Mindful eating basically boils down to just paying more attention—to your hunger, your cravings, your food, and how your body feels before, during, and after you eat. When you sit down to your next meal, try incorporating some of these simple techniques.

• Assess (and reassess) your hunger. Tuning in to your physical hunger is one of the keys to mindful eating. Before you begin eating, ask yourself how hungry you are on a scale of 1 to 10. After several bites, ask yourself again. As the meal progresses, switch to assessing how full you are on a scale of 1 to 10. “Aim to stop eating when you are moderately full—around a 7—to help avoid overeating,” says Daubenmier.

• Slow down. Eating more slowly allows you to savor each bite as well as to stay alert to satiety levels. It’s no surprise then that a recent six-year study of about 60,000 people found that those who shifted from fast to slow eating had a 42 percent lower rate of obesity during the study period than those who continued to eat quickly.

• Stay focused. Anything that distracts you from concentrating on your food—such as the television, checking social media, reading, or even a lively conversation—can lead to mindlessly overeating.

• Key in to cravings. Rather than trying to talk yourself out of a craving, allow yourself to explore it. “Cravings are simply body sensations,” says Brewer. “And when we try to resist or ignore cravings, they tend to get stronger.” Instead of trying to ignore it, notice what the craving feels like in your body, ask yourself what’s going on that’s triggering it, even spend some time looking at and smelling the food you’re craving. Take a few deep breaths, then look at it again to see if it still seems as appealing.

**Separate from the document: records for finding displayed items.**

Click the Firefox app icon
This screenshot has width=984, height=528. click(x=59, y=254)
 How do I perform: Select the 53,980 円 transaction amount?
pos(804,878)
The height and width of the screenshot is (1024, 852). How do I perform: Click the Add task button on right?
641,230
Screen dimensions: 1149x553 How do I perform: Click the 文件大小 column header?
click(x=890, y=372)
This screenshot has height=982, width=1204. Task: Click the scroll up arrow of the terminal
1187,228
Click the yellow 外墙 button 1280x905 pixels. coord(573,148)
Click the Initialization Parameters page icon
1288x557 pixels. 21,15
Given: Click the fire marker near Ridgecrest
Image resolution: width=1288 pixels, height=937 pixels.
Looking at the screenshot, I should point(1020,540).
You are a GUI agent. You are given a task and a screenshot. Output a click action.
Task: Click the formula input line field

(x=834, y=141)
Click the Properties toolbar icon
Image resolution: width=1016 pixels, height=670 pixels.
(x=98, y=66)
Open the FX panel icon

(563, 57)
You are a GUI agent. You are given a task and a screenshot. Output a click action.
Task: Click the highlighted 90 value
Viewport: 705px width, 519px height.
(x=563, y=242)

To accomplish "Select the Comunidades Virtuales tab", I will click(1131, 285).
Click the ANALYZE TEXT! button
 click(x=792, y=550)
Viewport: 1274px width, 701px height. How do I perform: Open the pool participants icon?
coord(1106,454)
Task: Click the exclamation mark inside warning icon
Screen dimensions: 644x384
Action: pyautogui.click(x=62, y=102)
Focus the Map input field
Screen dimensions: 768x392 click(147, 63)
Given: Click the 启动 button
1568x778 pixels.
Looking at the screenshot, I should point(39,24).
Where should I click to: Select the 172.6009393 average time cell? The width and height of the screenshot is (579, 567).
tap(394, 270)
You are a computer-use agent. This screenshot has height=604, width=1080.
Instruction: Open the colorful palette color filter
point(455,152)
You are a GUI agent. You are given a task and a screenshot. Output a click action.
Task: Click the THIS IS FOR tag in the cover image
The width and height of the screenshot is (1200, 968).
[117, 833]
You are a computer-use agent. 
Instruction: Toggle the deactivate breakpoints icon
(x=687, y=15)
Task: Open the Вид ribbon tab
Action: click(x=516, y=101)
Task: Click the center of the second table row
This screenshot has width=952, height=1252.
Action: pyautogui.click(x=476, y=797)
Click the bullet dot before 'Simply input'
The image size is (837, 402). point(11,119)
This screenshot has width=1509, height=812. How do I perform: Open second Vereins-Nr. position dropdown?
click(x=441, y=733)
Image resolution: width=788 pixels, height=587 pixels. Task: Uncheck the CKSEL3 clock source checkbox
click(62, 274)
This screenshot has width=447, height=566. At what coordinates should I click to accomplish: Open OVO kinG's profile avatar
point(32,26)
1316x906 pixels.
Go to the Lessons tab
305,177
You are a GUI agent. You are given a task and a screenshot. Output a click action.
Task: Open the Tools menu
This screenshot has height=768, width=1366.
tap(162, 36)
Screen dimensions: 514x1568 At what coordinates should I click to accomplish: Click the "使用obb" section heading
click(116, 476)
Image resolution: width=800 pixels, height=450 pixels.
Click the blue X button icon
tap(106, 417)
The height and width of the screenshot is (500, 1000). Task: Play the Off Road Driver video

• Savor the first few bites. If, even in a mindful state, you decide you really do want to eat whatever it is you’re craving, go ahead. “But eat it with a heightened awareness, savoring and appreciating each bite,” says Dunn. “Research has shown that much of the enjoyment of a favorite food is in those first few bites.” If you take the time to focus on the sensory experience of those initial bites, you may find that your craving is satisfied without overindulging.